### TEXT PROVIDED
######

As fair season approaches, the New Mexico Livestock Board announced several recommendations as a result of confirmed vesicular stomatitis virus cases in New Mexico horses.

New Mexico State Veterinarian Dr. Ralph Zimmerman urges people to be diligent.

“While we are not ordering the cancellation of any events at this point, we recommend several advisable steps to keep animals safe,” said Zimmerman. “I encourage common sense decision making and overall awareness of the situation.”

Following is a list of recommendations for fair organizers, rodeo organizers and for individuals bringing animals to events:

Either an Extension agent, local veterinarian or a knowledgeable livestock person should be present at entry gates to check animals’ mouths for lesions, using fresh gloves for each animal.

Questionable animals should be sent home before they enter the grounds.

The use of fly spray is encouraged.

Do not handle other people’s animals.

Avoid sharing grooming equipment.

Use your own water buckets.

If an animal breaks with vesicular stomatitis on the grounds, send them home immediately.

At this point, state officials are not requiring a Certificate of Veterinary Inspection for intrastate travel.

VSV cases have been confirmed in Valencia, Sandoval, Los Alamos and Santa Fe counties thus far.

The virus can affect horses, cattle, sheep, goats, swine, camelids (alpacas and llamas) and cervids (deer species). Symptoms may include oral lesions, oral blistering and drooling, but please refer to the New Mexico Livestock Board website at https://www.nmlbonline.com/news for more detailed information.

Please be sure to contact your veterinarian if you plan to travel from New Mexico to other states with horses or other livestock. This disease is reportable in New Mexico, meaning animal owners are required to notify USDA or the state veterinarian if your veterinarian suspects VSV.

If you suspect Vesicular Stomatitis Virus, please contact the New Mexico State Veterinarian Dr. Ralph Zimmerman at 505-841-6161 or USDA-Animal and Plant Health Inspection Service/USDA-Veterinary Services at 505-313-8050.

######

### INFORMATION PROVIDED

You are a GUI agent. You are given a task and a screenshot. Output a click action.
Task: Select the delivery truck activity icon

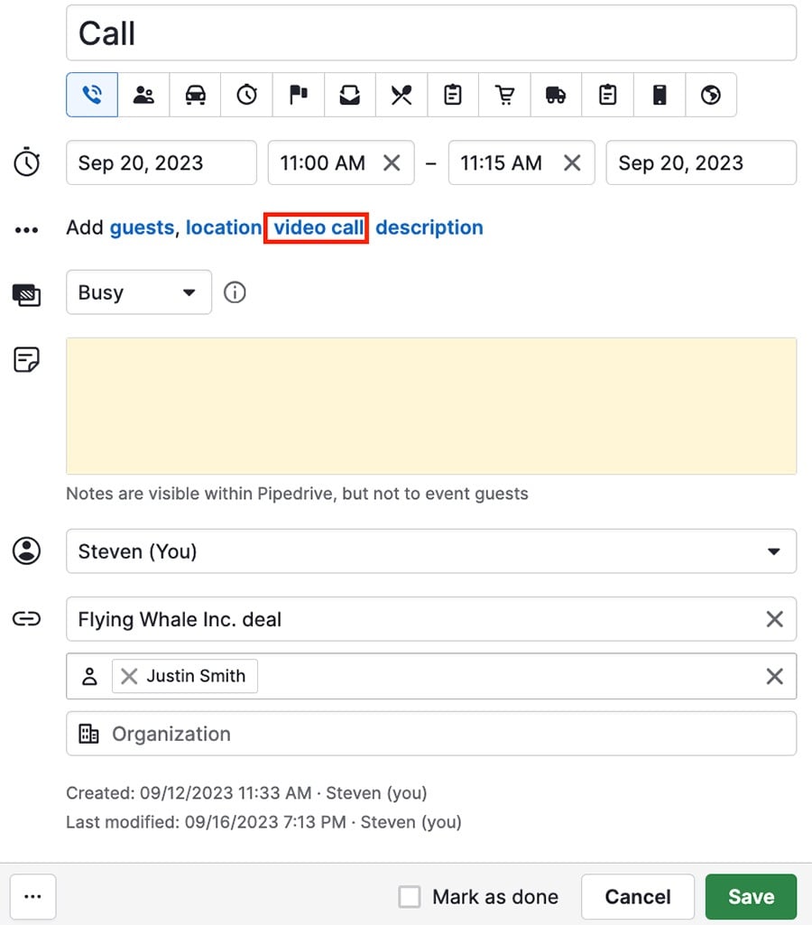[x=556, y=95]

######

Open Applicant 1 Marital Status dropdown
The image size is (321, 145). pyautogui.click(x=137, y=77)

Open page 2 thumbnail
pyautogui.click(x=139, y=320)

######

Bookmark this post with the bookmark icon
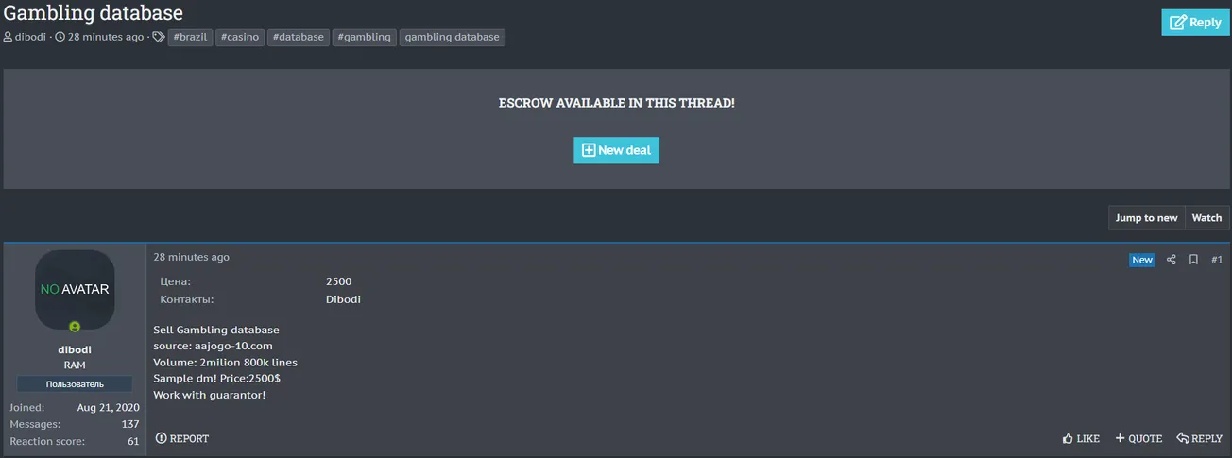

######

### TASKS FOR THIS EXERCISE
A. List the counties that the vesicular stomatitis text says have confirmed VSV cases.
B. Transcribe the part of the vesicular stomatitis text starting with "At this point, state" and going on through "veterinarian suspects VSV.".

### ANSWERS TO THIS EXERCISE
A. Valencia, Sandoval, Los Alamos, Santa Fe

B.
At this point, state officials are not requiring a Certificate of Veterinary Inspection for intrastate travel.

VSV cases have been confirmed in Valencia, Sandoval, Los Alamos and Santa Fe counties thus far.

The virus can affect horses, cattle, sheep, goats, swine, camelids (alpacas and llamas) and cervids (deer species). Symptoms may include oral lesions, oral blistering and drooling, but please refer to the New Mexico Livestock Board website at https://www.nmlbonline.com/news for more detailed information.

Please be sure to contact your veterinarian if you plan to travel from New Mexico to other states with horses or other livestock. This disease is reportable in New Mexico, meaning animal owners are required to notify USDA or the state veterinarian if your veterinarian suspects VSV.